I think a bit like everyone. There were moments when I was physically scared, and moments when the aftershocks became standard. We feared for our lives, so it would happen that, for long weeks, I would have difficulty falling asleep in the evening, and would keep the light on. I knew what to do in case … but this was a first reaction. So, a bit of fear and uncertainty.

At the same time, I also experienced a newfound ease in the relationship with people. It’s known that in emergency situations, all the walls, and social and religious structures, tend to fall. This reassured me a lot when I met with people, and found a great accessibility and closeness. This was a very positive aspect, because it really allowed me to become a part of the community. And keeping in mind that feeling of hope and impatience, because some things got done while others are still in the process of being completed, I think that religion must maintain a close proximity in order to help things progress.

I personally experienced the earthquake on October 30 (a magnitude 6.6 earthquake). During the earthquakes of August 23-24, I was in Lourdes, so I did not feel it, but since many followed, I was there for all the rest.
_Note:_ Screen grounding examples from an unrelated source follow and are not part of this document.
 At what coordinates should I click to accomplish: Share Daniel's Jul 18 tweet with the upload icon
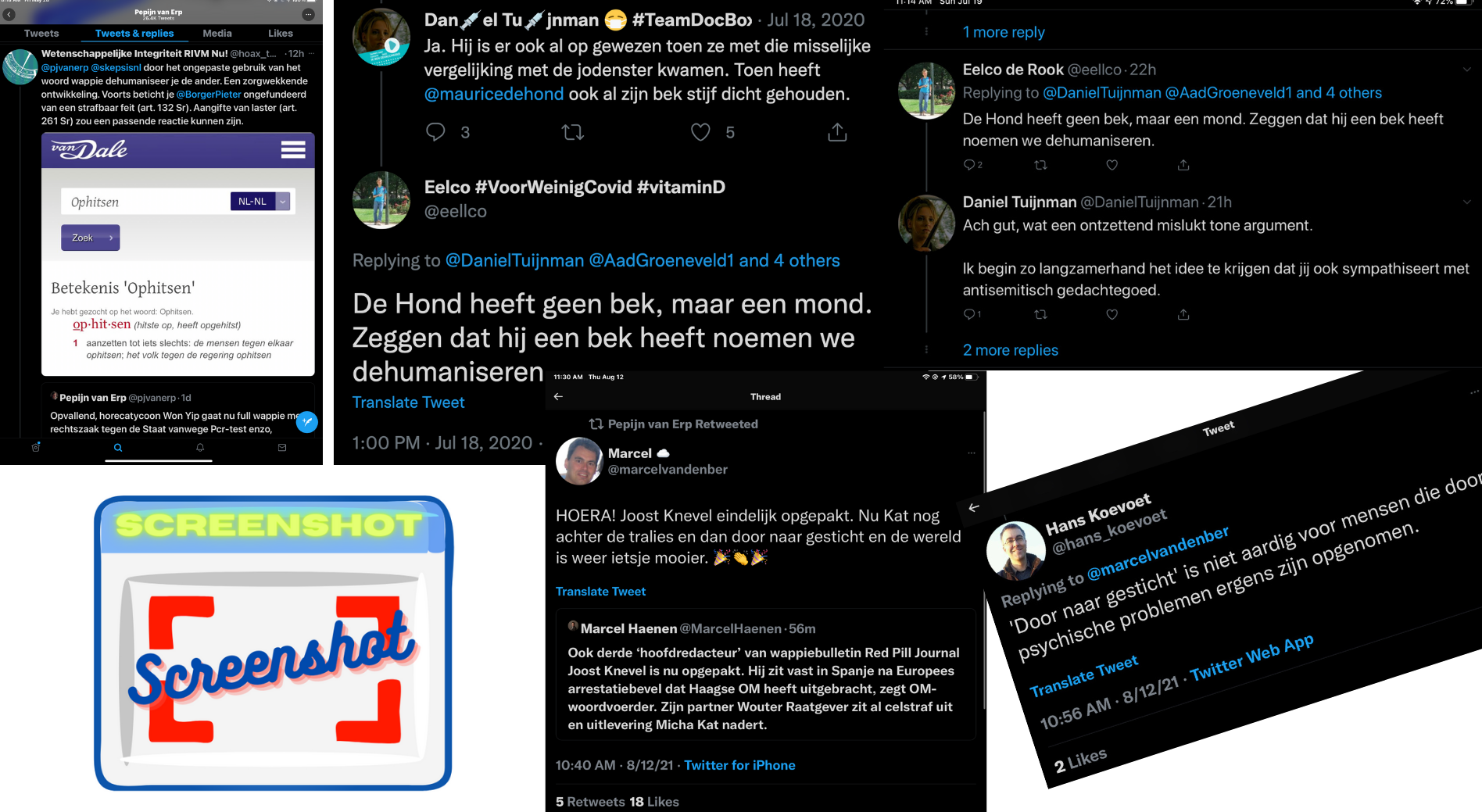837,132
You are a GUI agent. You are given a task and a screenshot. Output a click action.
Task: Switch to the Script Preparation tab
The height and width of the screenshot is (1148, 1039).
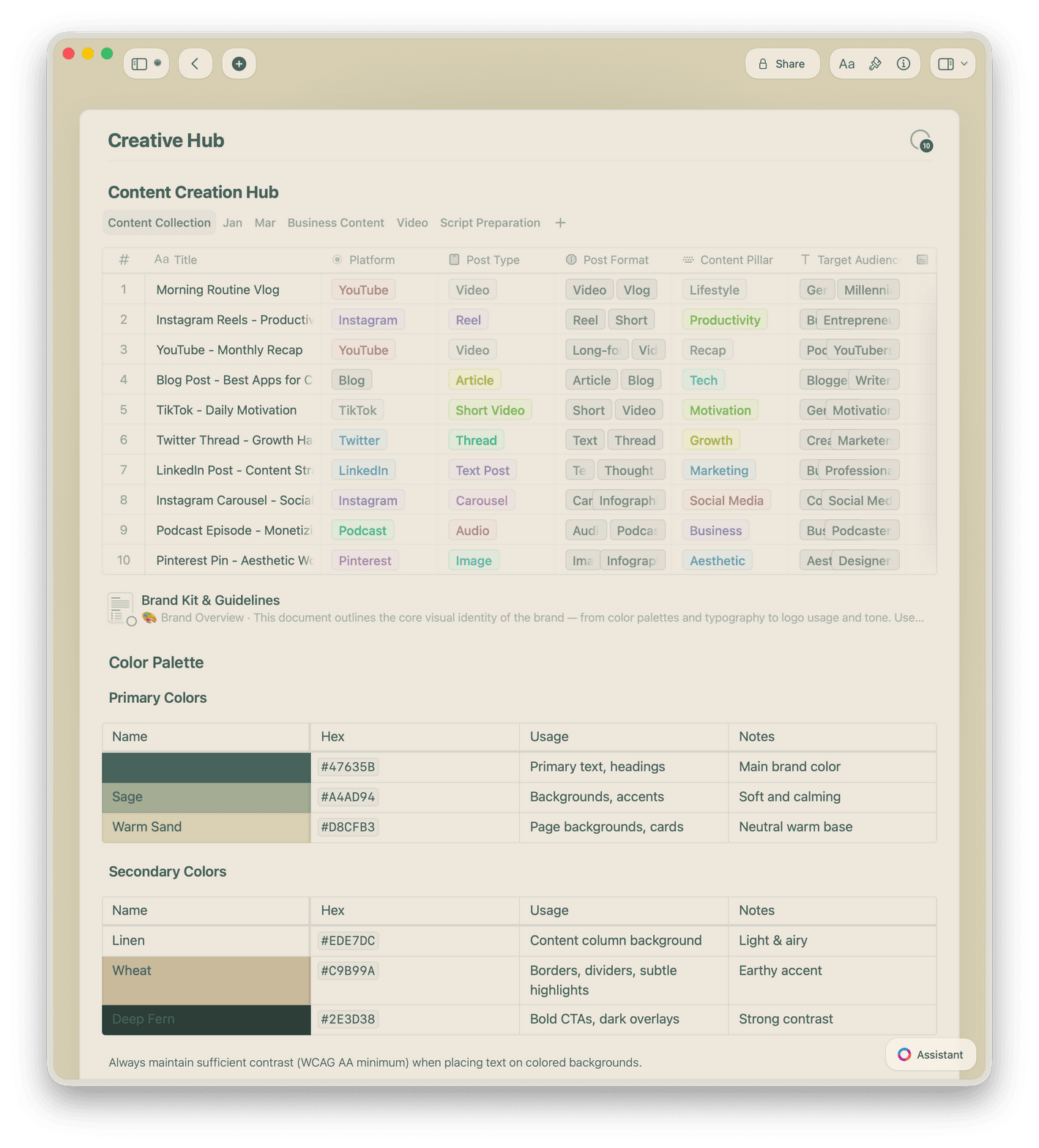tap(490, 223)
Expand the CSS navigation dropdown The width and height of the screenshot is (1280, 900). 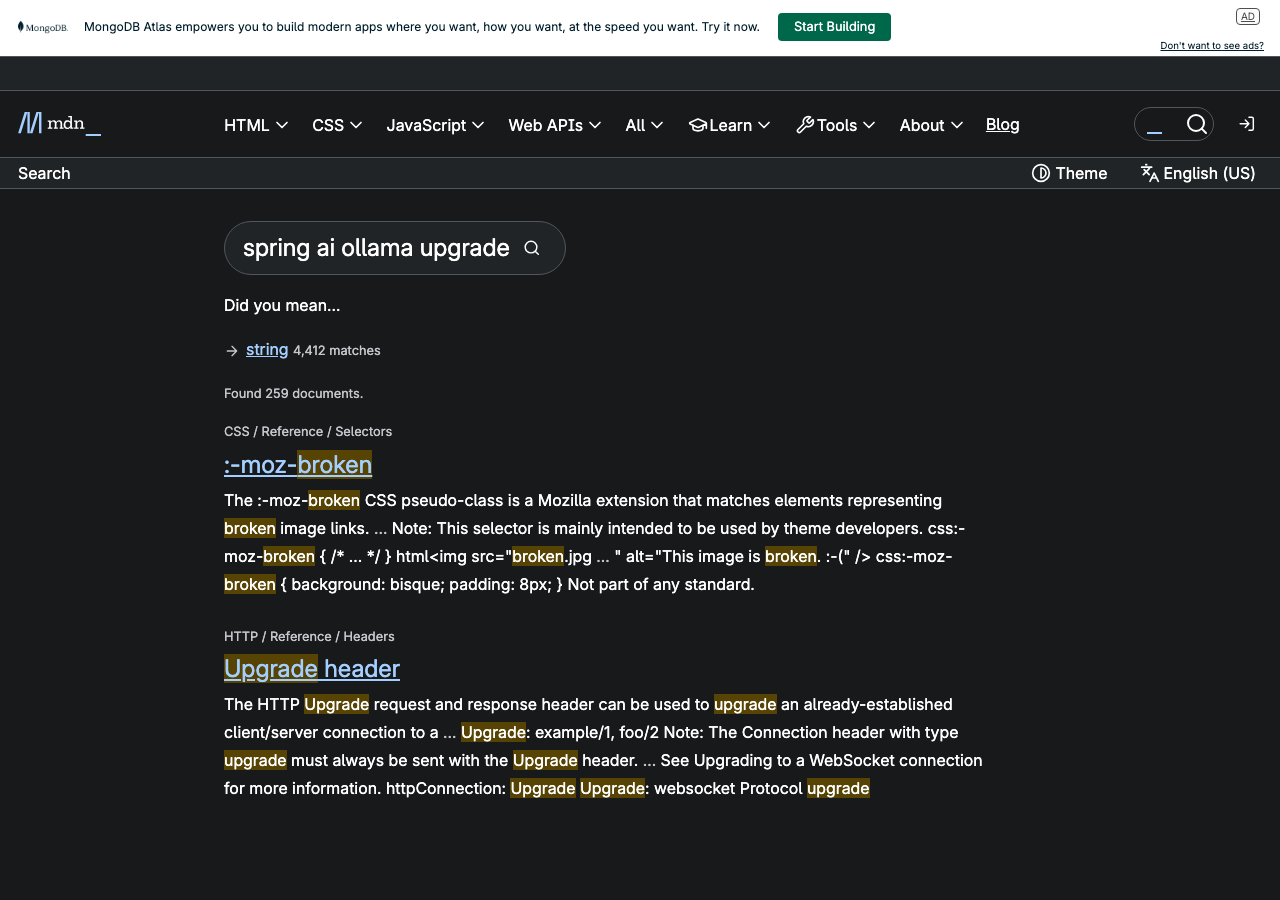[337, 125]
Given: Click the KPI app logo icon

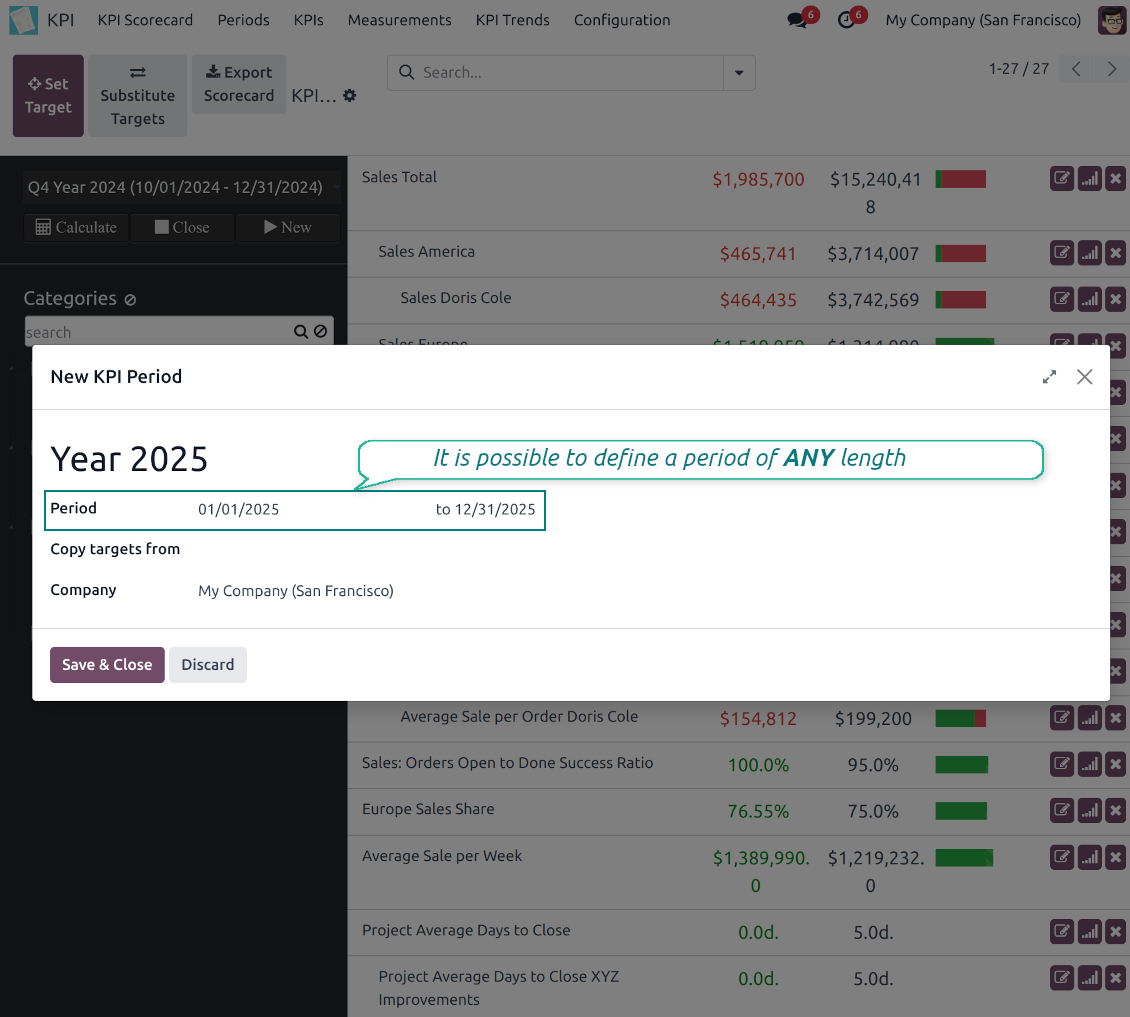Looking at the screenshot, I should pos(23,20).
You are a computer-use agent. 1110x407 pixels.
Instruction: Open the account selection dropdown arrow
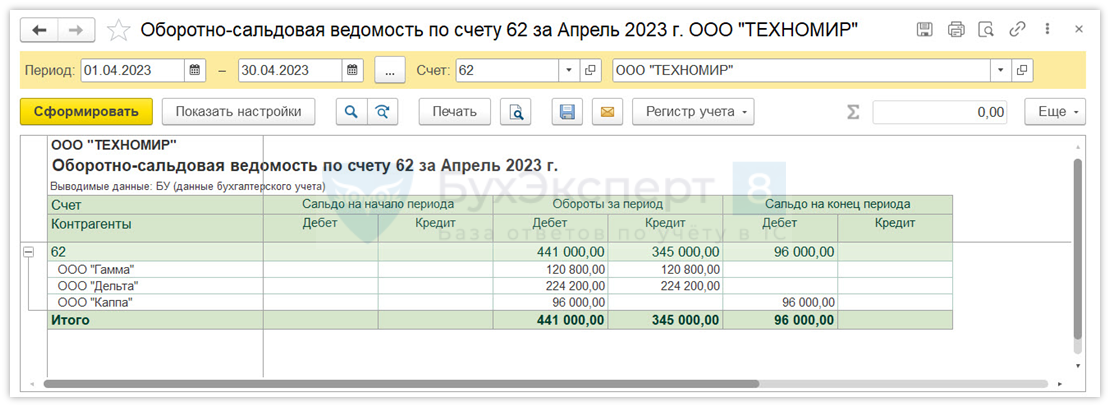pyautogui.click(x=568, y=71)
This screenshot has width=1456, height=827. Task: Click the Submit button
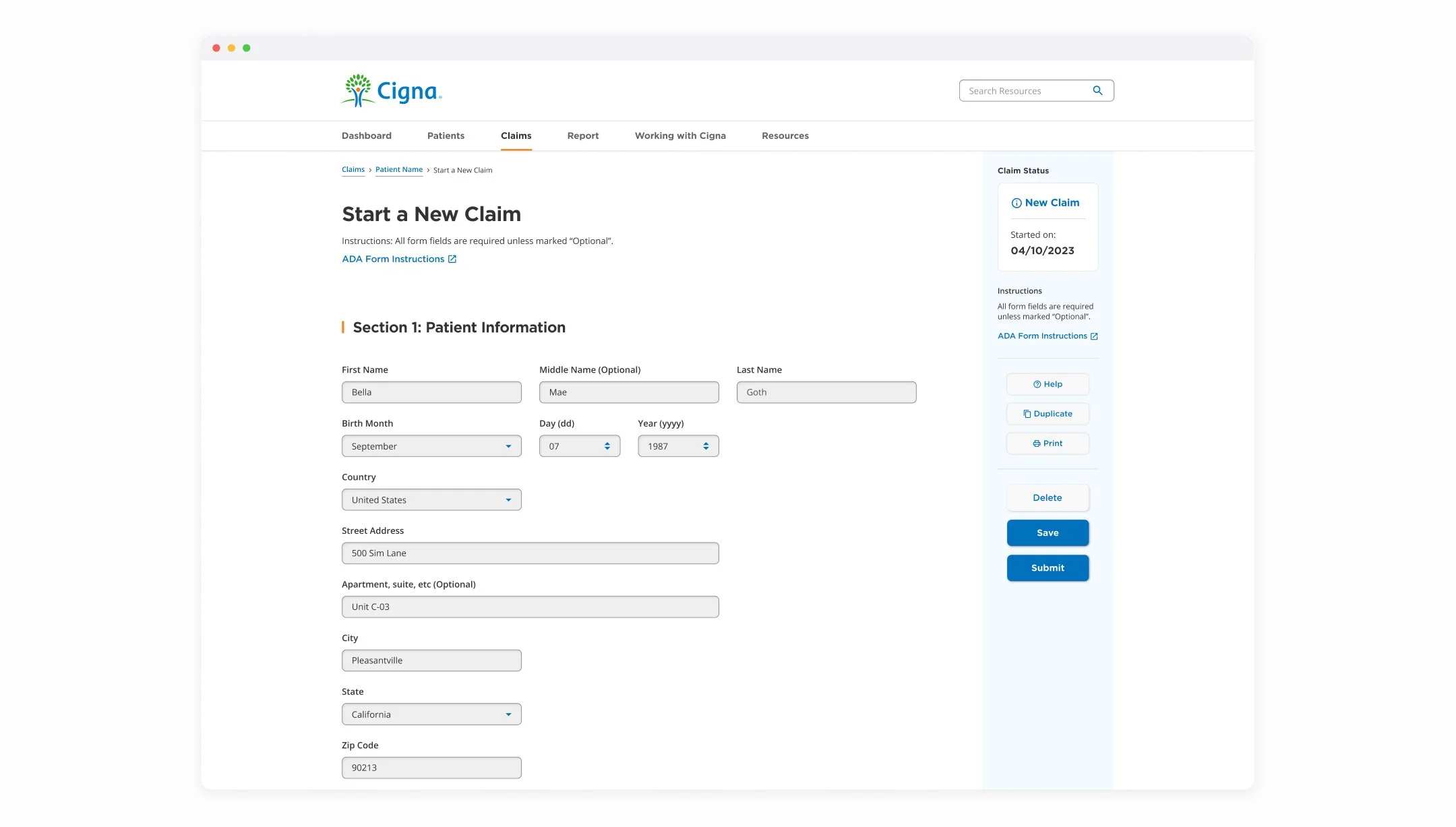pos(1048,568)
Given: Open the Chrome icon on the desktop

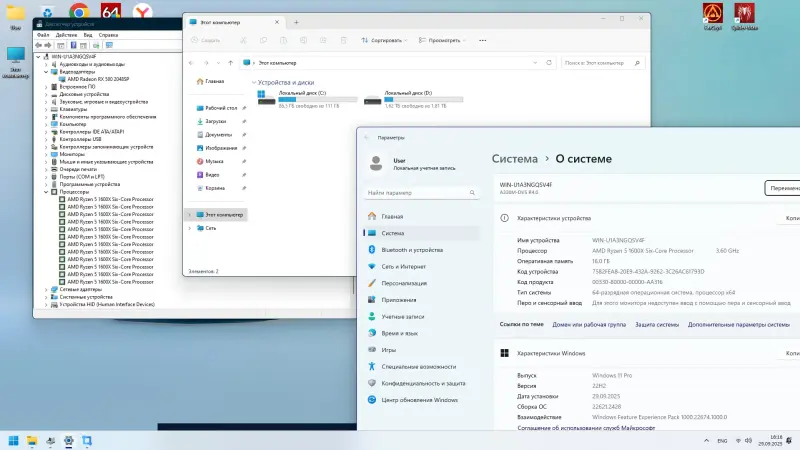Looking at the screenshot, I should tap(79, 12).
Today Italy shakes once more, this time in Ischia on the sad coincidence of the one-year anniversary of the earthquake that destroyed Amatrice. What can you tell the people who are suffering, or are afraid as you were once? What’s your advice and hope?

First of all, I would say that we are truly very close to them, because we know what they are going through. At the same time, I want to reassure them, because the earthquake is a dramatic page that reveals us in our frailty, but at the same time, it allows us to rediscover certain feelings, like that of belonging to a community, being neighbors, overcoming many things that in normal times are not experienced.

Do you believe that by witnessing the efforts made by the Catholic community, including Pope Francis, to revive the area, there was a reawakening of faith?

I believe that when the Church gets out of its habitual formats and, like in this case, enters in direct contact with the territory, not only do people benefit, but also the Church regains its original purpose, which is to be at the service of a community.

This was obviously also felt by the people. I met with a young woman who told me that she did not know the Church, and that she had an opportunity to encounter it on this occasion. This is an example that does not describe every experience, but it serves to prove, I think, that there was an opportunity for the Church to live outside itself and therefore meet more people. Like that image dear to Pope Francis, where the Church is like a field hospital, we must strive to get to the more vital questions without getting lost in so many details.

This image that the pope evoked early on in his pontificate was obviously a great comfort to us, but it was also apparent in the style with which he visited us on October 4, which was absolutely informal, where he preferred direct contact with children and old people without any formality. He came with a car instead of the helicopter, burdening himself with the two-hour drive back and forth, in an effort to give his visit a ‘pastoral’ quality.

In this, the pope is surprising in his normality. He does it very spontaneously, with nothing constructed.

You mentioned “the end of the beginning” concerning the process of rehabilitation. What do you believe is the next step?

This is what I would like to stimulate in those who are responsible: The rhythm with which we are proceeding, and in what direction. Obviously the provisional living facilities (where many people in the area still live today) are a temporary solution, so I would like to know what happens afterwards.

I believe, in this sense, that it is necessary to extend our gaze beyond the immediate present. From this, we will be able to understand if the reconstruction will have a concrete direction, which is obviously what we all hope for.